Authorities in East Kalimantan have uncovered large-scale illegal mining operations within the boundaries of the Nusantara development zone, raising alarm about environmental damage, governance and the integrity of the new-capital project.
According to a press release by the Otorita Ibu Kota Nusantara (IKN Authority), its special task force identified 4,236 hectares of land that have been converted into illegal coal mines and a further 8,338 ha of land degraded by unlicensed plantations and land clearing.
In one notable incident, on 28 September 2025, seven trucks transporting illegally mined coal were intercepted near the Samboja-Balikpapan toll gate, a major access point to the new capital area.
The next day, investigators found stockpiles of “2,000-3,000 tonnes” of coal and white sand in the protected Bukit Tengkorak forest area in Sepaku sub-district.
Law-enforcement data shows that illegal coal-mining operations have been active in the area since at least 2016. According to a July 2025 statement from the Indonesian National Police, the state may have lost around Rp 5.7 trillion (approx. US$350 million) due to illegal extraction activities in the Nusantara and Bukit Soeharto Grand Forest Park areas.
Civil-society organisation Publish What You Pay Indonesia (PWYP Indonesia) has critised the government and regulators for repeated failures to monitor the mining sector. In a 20 July 2025 statement, PWYP researcher Adzkia Farirrahman said the case “is not just an incident, but a sign of weak government oversight in the mining and coal sector.”
PWYP further warned on 5 October 2025 that illegal activities in Nusantara were “rampant” and demanded that authorities cut the chain of illegal mining—both upstream (extraction) and downstream (transport, trade, sale).
In response, the IKN Authority has reaffirmed its commitment to action. The 29 September 2025 press release noted that a task force composed of police, military, the Ministry of Environment and Forestry, and local agencies had been formed to monitor, detect and dismantle illegal mining and associated forest encroachment.

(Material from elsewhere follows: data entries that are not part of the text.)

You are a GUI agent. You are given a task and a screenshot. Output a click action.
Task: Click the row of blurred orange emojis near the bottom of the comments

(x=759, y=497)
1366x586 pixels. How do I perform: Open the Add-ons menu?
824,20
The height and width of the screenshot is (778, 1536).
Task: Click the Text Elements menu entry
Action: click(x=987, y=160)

Nevertheless, observers say the response remains behind the scale of the problem. The fact that the new capital city is being designed as a “forest city” — with only a quarter of the 252,000 hectare site intended for built development and the remainder to remain as green space — makes the losses of thousands of hectares particularly striking.
Environmental analysts warn of the broader consequences. The loss of forest cover and illegal mining pits pose risks to biodiversity, water retention, and the ecological integrity of a region meant to set a new benchmark for sustainable urban development.

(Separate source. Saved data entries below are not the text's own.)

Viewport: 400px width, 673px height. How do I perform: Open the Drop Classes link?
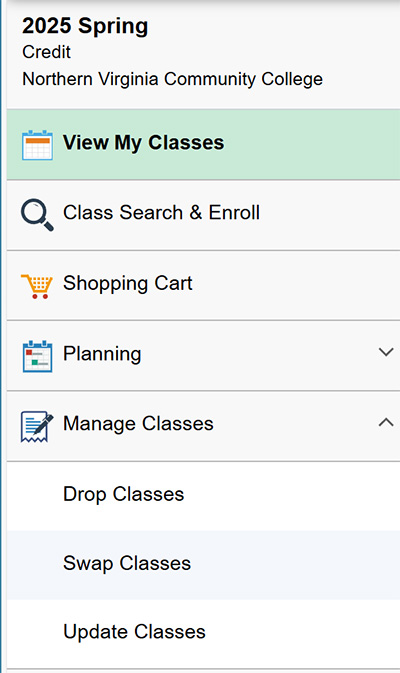pos(203,496)
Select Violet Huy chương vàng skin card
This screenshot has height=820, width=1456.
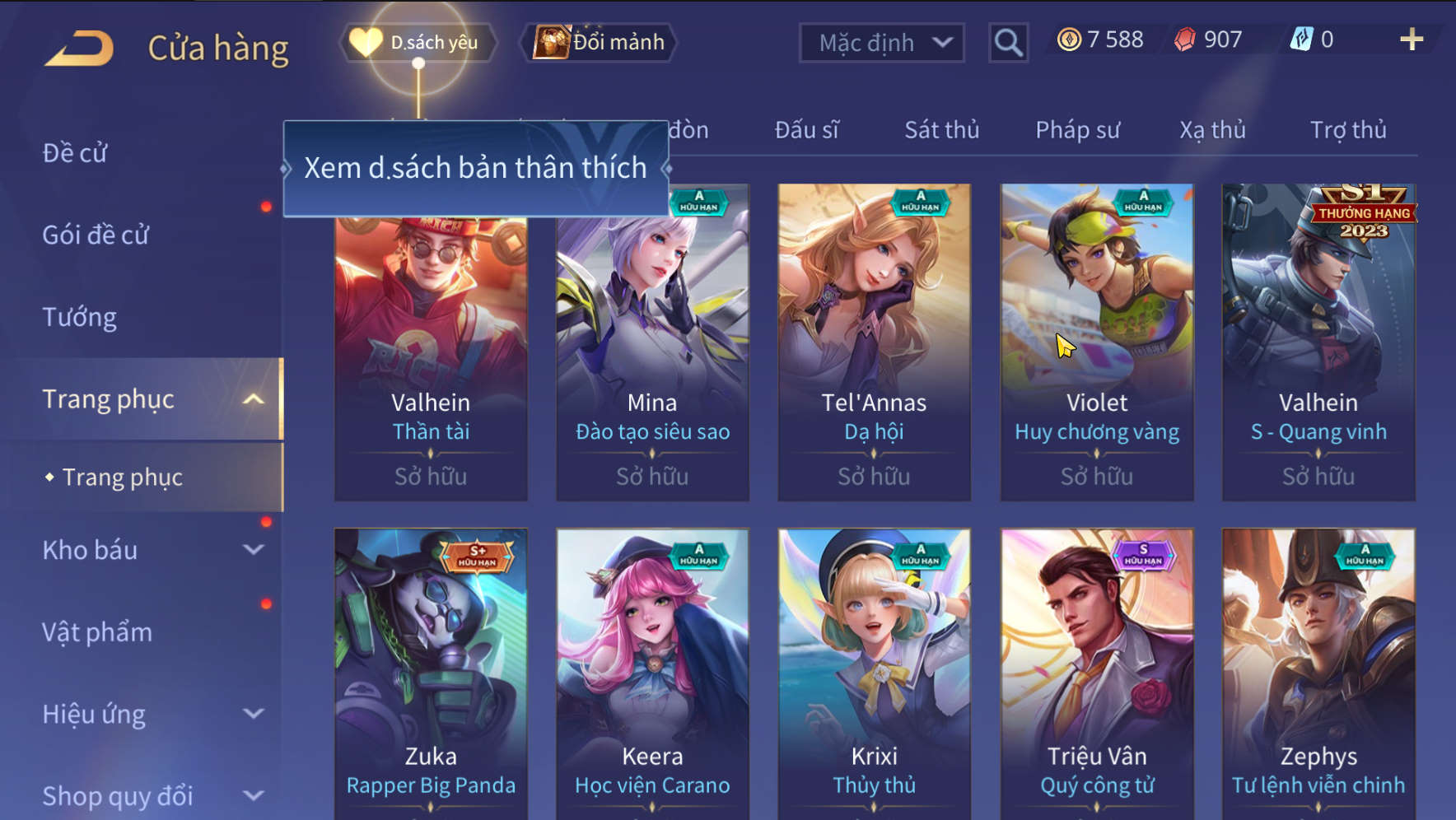coord(1097,342)
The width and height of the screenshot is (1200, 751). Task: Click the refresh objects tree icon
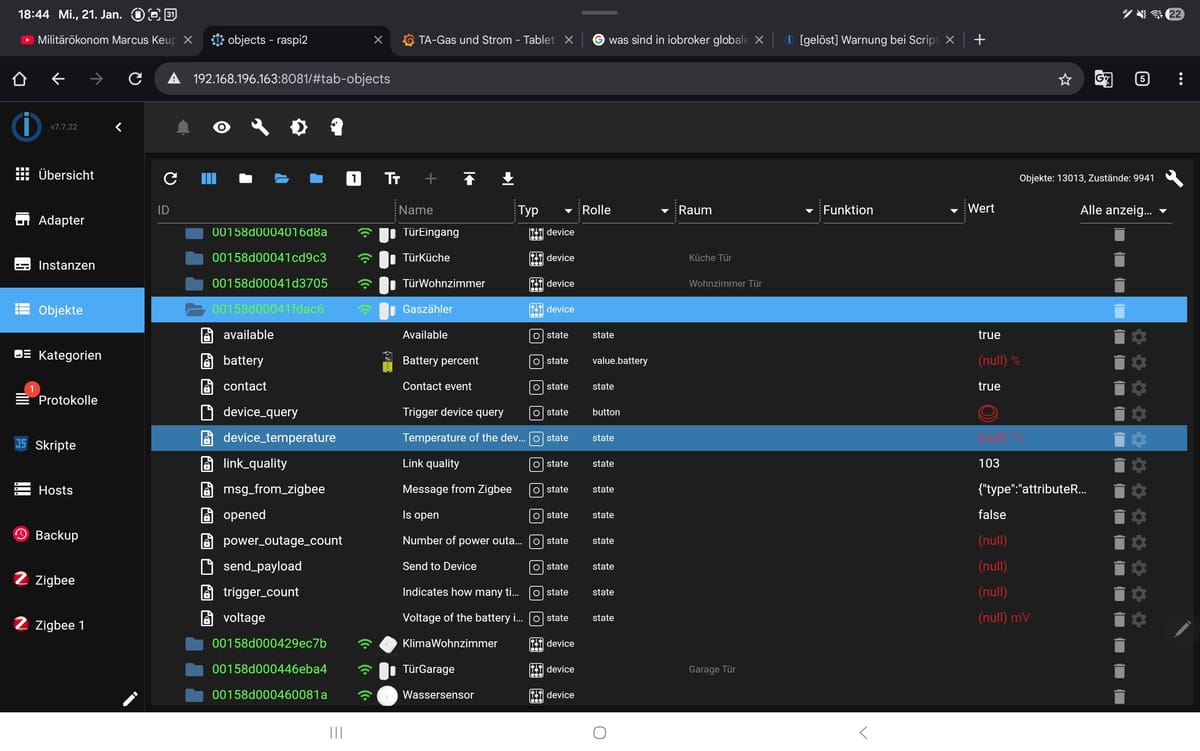tap(170, 179)
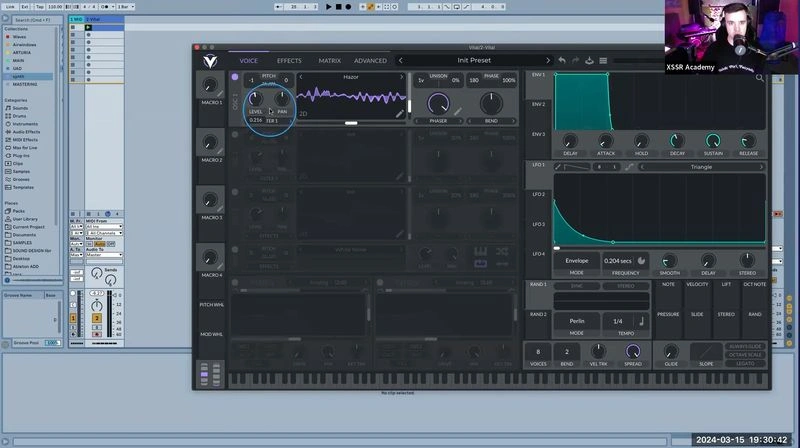Switch to the EFFECTS tab
The width and height of the screenshot is (800, 448).
point(289,61)
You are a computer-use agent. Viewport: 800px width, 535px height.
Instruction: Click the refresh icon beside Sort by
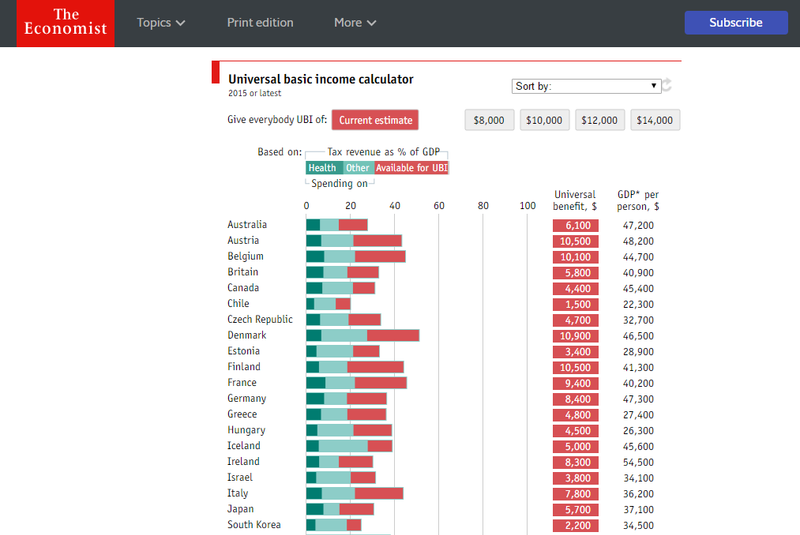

“The IKN development is supposed to be a global-scale model for green planning,” said a representative of the IKN Authority, “but the damage detected is a serious warning.”

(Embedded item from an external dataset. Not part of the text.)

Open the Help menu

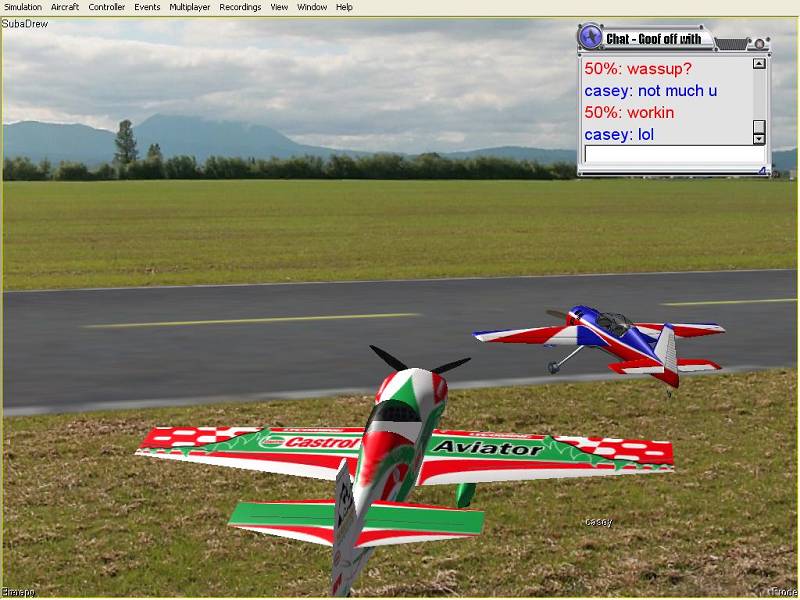(x=344, y=7)
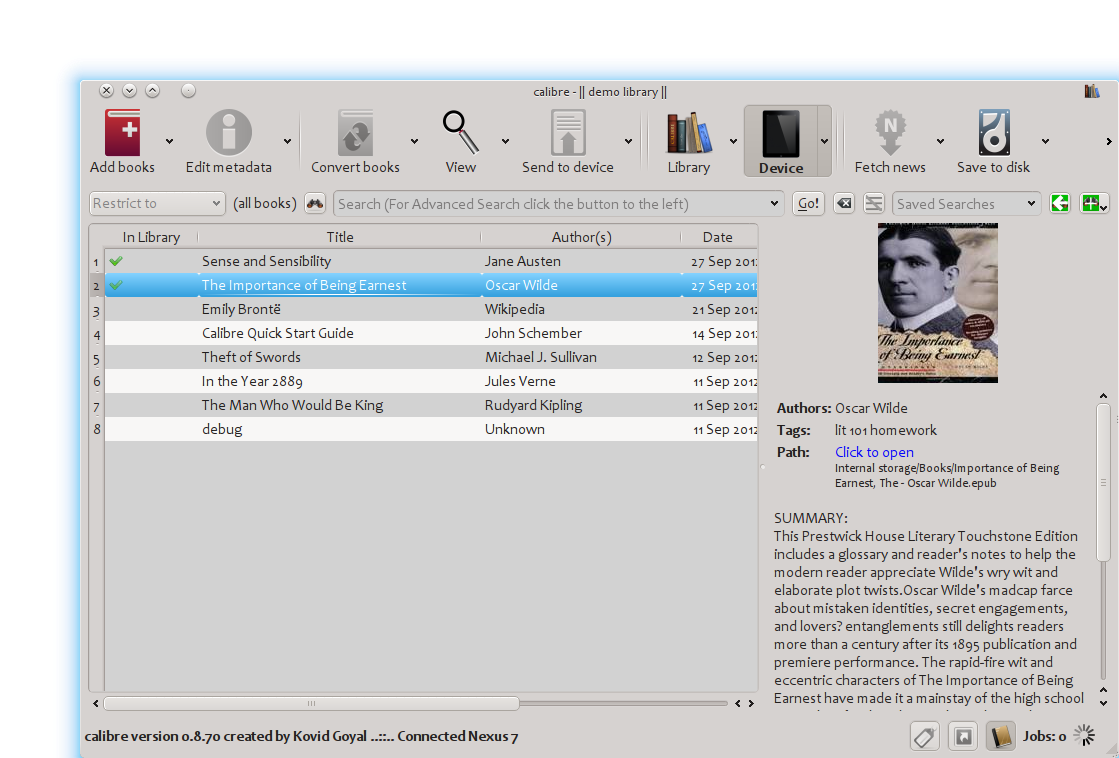This screenshot has width=1119, height=758.
Task: Click the Save to disk icon
Action: pos(992,132)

Legal and governance experts also highlight the challenge of enforcement: many illegal mining operations operate through front-companies, falsified documents or collusion. PWYP’s demand for “upstream to downstream” reform underscores that simply arresting operators without addressing the revenue chain may not suffice.
The IKN Authority and police say they are ramping up patrols, installing CCTV posts, and collaborating with local communities to monitor suspected illegal activities. But given the scale of land degradation, the task is complex and time-bound.
As Indonesia progresses with the construction of the new capital, the fight against illegal mining in Nusantara may become a key litmus test of the country’s environmental governance, resource-management reform and urban planning ambitions.